My discussion considers the contributions and debates opened through the dialogue
of this book. I proceed in the following way. I first consider the general issue of the
politics of knowledge in teaching school subjects. Second, the particular politics of
mathematics education as a movement from the space of academic mathematics
into the social space of schooling is explored, in what I call the alchemy of school
subjects. In the third section, two different problematics of change are discussed as
organising principles in pedagogical research. The notion of problematisation gives
attention to the intellectual traditions in the studies of school
subject matter as embodying ordering and governing practices. One is called the
equity problematic and the other, the knowledge problematic. The fourth section
pursues the politics of research produced through the methodologies of research
raised in this book.

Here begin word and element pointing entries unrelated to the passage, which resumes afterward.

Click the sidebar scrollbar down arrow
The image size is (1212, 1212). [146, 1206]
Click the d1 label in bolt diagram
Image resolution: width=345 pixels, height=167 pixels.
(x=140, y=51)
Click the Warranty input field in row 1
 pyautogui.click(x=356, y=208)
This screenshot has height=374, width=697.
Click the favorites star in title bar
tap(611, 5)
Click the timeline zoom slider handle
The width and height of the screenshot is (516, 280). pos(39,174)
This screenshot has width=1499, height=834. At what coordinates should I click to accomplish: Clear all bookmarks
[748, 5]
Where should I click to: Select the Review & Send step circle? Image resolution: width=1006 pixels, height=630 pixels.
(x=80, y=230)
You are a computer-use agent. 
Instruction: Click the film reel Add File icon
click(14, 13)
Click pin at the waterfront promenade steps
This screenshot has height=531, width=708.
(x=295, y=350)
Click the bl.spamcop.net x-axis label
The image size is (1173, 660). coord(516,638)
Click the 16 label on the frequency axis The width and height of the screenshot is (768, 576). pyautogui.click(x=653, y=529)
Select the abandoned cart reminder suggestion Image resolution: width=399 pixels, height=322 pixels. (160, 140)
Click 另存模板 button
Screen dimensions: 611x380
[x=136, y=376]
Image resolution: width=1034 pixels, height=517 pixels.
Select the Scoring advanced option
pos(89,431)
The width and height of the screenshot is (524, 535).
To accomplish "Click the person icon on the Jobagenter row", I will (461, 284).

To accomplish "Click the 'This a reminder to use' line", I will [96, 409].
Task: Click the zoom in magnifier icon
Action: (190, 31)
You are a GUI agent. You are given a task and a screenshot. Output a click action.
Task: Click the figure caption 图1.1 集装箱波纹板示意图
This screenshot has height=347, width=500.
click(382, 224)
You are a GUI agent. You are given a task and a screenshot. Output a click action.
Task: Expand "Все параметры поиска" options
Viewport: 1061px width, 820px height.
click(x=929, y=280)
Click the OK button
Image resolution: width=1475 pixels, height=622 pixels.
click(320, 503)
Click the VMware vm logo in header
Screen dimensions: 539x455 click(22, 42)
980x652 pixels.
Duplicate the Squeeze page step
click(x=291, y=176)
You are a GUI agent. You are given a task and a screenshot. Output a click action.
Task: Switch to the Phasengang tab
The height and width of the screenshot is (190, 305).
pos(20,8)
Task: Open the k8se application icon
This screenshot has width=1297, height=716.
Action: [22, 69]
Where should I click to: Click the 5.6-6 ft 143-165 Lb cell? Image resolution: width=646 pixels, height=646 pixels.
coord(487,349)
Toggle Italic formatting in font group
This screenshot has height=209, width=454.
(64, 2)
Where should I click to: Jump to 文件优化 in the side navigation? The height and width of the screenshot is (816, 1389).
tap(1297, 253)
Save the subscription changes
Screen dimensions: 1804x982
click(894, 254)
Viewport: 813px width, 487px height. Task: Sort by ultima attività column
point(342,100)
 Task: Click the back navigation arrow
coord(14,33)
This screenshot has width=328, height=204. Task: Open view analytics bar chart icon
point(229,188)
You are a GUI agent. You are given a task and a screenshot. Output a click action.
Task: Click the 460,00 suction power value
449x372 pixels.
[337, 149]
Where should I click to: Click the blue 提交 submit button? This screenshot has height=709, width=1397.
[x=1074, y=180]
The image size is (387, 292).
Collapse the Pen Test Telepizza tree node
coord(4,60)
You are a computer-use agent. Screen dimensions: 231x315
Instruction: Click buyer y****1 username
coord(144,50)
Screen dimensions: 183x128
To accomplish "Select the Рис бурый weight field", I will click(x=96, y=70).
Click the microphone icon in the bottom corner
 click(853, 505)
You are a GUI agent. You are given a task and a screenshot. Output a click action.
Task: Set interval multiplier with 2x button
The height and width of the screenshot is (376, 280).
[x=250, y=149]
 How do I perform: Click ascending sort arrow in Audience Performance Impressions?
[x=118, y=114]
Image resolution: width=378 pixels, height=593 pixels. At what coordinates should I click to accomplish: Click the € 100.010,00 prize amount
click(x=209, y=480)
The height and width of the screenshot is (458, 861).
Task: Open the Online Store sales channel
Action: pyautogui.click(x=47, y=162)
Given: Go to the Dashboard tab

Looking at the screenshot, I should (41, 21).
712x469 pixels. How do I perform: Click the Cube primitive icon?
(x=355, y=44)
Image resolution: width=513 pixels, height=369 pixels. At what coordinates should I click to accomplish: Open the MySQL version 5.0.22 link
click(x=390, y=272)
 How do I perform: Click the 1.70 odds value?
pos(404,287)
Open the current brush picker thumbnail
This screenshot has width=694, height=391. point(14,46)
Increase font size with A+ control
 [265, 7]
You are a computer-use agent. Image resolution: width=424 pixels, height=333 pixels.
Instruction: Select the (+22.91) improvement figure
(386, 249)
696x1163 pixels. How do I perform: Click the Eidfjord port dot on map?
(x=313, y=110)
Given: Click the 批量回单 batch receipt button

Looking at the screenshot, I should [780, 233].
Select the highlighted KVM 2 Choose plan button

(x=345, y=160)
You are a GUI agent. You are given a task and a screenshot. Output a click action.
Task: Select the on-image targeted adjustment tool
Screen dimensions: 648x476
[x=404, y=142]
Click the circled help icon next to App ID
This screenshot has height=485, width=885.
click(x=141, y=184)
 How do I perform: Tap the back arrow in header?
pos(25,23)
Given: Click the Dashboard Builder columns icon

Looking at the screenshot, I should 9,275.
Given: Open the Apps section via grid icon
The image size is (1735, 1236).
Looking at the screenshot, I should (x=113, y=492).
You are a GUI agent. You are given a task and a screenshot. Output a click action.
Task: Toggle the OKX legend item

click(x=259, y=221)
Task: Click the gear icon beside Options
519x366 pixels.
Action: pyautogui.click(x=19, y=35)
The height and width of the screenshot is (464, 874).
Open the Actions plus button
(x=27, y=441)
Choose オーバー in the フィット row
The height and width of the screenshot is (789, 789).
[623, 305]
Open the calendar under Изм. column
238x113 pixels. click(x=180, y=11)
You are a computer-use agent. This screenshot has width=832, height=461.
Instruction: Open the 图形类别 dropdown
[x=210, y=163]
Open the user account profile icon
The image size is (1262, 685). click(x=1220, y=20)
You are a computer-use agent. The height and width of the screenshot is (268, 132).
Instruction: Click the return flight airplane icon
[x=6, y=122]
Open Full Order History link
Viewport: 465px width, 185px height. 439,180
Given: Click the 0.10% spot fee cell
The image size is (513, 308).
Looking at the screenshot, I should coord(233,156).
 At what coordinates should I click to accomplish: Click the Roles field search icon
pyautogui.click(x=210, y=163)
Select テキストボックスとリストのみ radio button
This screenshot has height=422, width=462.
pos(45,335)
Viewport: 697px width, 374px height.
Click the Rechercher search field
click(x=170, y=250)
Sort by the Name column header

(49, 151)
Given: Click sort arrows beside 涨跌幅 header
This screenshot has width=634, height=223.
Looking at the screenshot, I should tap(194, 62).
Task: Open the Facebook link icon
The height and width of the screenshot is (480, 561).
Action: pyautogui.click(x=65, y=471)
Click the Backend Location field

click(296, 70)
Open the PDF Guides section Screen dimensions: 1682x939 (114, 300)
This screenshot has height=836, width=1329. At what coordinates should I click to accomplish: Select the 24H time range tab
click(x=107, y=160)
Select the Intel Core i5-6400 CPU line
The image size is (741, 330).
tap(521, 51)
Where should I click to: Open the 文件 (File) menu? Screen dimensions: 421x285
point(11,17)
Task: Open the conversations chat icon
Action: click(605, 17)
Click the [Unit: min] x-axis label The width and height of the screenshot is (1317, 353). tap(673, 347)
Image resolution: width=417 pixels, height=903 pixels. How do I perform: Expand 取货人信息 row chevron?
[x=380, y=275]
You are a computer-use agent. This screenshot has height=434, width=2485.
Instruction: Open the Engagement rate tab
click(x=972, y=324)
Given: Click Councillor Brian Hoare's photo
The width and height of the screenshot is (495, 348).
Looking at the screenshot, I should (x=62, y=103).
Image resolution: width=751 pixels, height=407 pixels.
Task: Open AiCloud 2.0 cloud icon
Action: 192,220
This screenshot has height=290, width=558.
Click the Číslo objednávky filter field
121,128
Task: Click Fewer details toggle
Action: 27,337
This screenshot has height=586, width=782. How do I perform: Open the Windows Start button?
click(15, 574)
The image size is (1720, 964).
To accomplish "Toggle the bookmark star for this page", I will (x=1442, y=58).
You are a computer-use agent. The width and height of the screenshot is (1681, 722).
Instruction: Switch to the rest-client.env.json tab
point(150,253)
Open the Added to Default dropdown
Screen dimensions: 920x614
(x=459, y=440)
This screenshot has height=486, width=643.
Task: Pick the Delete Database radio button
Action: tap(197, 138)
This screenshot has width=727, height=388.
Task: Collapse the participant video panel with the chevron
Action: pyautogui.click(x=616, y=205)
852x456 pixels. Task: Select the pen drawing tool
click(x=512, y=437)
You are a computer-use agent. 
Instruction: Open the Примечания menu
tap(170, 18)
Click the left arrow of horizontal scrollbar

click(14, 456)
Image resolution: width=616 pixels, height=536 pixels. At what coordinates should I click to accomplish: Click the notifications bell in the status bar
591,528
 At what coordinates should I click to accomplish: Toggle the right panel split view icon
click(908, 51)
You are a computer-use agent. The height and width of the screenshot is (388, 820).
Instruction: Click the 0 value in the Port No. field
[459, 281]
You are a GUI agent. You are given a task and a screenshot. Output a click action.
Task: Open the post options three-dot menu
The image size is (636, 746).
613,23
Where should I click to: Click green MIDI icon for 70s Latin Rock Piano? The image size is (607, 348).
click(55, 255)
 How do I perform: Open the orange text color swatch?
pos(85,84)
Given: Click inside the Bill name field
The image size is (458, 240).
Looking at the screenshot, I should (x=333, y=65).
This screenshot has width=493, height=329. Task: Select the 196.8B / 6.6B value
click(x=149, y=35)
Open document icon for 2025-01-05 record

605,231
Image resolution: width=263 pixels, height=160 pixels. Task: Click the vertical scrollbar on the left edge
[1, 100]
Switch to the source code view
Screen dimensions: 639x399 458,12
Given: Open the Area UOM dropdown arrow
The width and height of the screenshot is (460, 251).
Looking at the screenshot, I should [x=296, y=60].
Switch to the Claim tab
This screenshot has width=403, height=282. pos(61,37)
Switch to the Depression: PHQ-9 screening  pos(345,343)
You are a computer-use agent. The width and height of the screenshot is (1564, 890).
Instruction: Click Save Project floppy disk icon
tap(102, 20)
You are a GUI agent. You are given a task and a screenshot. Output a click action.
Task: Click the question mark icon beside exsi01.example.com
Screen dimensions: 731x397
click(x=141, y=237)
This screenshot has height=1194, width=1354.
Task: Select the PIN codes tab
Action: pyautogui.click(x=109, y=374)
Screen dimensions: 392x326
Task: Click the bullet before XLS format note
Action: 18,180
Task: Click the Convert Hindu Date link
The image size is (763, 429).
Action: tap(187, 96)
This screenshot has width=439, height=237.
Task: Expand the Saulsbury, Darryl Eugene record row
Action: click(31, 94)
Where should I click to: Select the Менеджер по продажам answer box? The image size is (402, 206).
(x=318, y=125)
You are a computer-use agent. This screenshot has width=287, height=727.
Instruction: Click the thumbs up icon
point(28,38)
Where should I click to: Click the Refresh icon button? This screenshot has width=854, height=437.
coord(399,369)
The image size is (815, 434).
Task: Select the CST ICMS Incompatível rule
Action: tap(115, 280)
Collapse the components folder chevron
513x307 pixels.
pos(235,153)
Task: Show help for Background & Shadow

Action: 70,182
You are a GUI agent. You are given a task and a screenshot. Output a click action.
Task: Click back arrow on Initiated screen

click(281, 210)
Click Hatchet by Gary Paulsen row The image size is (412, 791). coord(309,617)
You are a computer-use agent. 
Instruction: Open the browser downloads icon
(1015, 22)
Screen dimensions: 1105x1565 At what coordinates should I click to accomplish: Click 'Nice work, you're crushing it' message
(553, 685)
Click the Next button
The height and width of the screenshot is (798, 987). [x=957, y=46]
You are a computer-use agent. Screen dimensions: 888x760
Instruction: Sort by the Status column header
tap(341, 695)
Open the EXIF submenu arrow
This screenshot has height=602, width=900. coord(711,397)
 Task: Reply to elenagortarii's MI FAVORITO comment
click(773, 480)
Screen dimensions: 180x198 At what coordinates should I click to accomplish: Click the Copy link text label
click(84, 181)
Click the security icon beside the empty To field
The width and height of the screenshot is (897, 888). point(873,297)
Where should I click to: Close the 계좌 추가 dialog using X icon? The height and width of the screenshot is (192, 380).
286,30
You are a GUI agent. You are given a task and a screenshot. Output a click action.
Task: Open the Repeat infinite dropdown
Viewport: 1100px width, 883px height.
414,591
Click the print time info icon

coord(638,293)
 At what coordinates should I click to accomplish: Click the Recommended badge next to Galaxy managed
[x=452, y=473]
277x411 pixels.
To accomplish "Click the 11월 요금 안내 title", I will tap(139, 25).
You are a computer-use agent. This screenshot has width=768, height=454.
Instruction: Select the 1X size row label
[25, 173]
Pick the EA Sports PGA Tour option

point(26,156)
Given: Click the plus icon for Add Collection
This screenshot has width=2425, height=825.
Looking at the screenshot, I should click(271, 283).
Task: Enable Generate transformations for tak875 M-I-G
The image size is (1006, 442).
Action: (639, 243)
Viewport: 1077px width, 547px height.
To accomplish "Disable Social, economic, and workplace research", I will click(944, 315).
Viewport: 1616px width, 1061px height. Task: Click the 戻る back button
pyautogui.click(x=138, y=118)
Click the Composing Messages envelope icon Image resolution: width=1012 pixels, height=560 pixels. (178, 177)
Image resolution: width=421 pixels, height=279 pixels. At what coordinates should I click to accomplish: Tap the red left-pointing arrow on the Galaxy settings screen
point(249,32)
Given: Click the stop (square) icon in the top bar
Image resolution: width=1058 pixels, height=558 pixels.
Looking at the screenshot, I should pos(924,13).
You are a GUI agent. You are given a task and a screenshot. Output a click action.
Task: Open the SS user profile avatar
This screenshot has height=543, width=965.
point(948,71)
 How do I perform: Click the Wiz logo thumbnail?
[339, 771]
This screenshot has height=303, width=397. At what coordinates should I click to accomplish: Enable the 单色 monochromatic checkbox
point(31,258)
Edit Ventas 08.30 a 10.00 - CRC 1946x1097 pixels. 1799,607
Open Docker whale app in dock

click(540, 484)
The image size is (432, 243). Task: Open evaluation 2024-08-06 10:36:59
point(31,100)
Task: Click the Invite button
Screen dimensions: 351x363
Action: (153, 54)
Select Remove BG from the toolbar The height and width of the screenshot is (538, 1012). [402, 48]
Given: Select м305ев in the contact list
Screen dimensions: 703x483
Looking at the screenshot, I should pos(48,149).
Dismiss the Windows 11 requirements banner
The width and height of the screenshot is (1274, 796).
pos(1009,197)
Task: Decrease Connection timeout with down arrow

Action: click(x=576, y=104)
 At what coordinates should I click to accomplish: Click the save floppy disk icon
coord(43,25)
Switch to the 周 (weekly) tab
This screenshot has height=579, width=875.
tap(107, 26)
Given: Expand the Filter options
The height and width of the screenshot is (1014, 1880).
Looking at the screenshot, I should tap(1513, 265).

I conclude with some reflections on the politics of educational
research as it relates to change and progress. These foci are drawn from my
Reading of the contributions in this volume and intend to engage in a conversation
about the paths taken.
TEACHING SCHOOL SUBJECTS AND THE POLITICS OF KNOWLEDGE

One notion that travels through todays discussions and the papers of this book is
that of mathematical literacy. The concept of literacy, if I can be schematic, places
mathematics within issues of progress and inclusion. It is assumed that those who
have mathematics knowledge literacy are better able to work in modern
society, to participate more fully as citizens, and, importantly to engage in critical
analyses of social practices. The notion of mathematical literacy assumes a major
trajectory of contemporary social thought about modernity. That trajectory of
modernity is about the mind as having a critical understanding and competence in
mathematics as it functions in the world. From organising ones checking account to
understanding the statistical notions of populations in social policy, mathematical
skills are believed to be central knowledge components of the modern citizen. But
this assumption of mathematical literacy has disenchantments and anxieties that
circulate in the book. The anxieties relate to the production of social exclusion as a
consequence of inadequate instruction. The study of pedagogical practices,
therefore, is to illuminate the practices that divide social class, ethnicity, and
gender
embodied in the everyday classroom practices and the methods of research.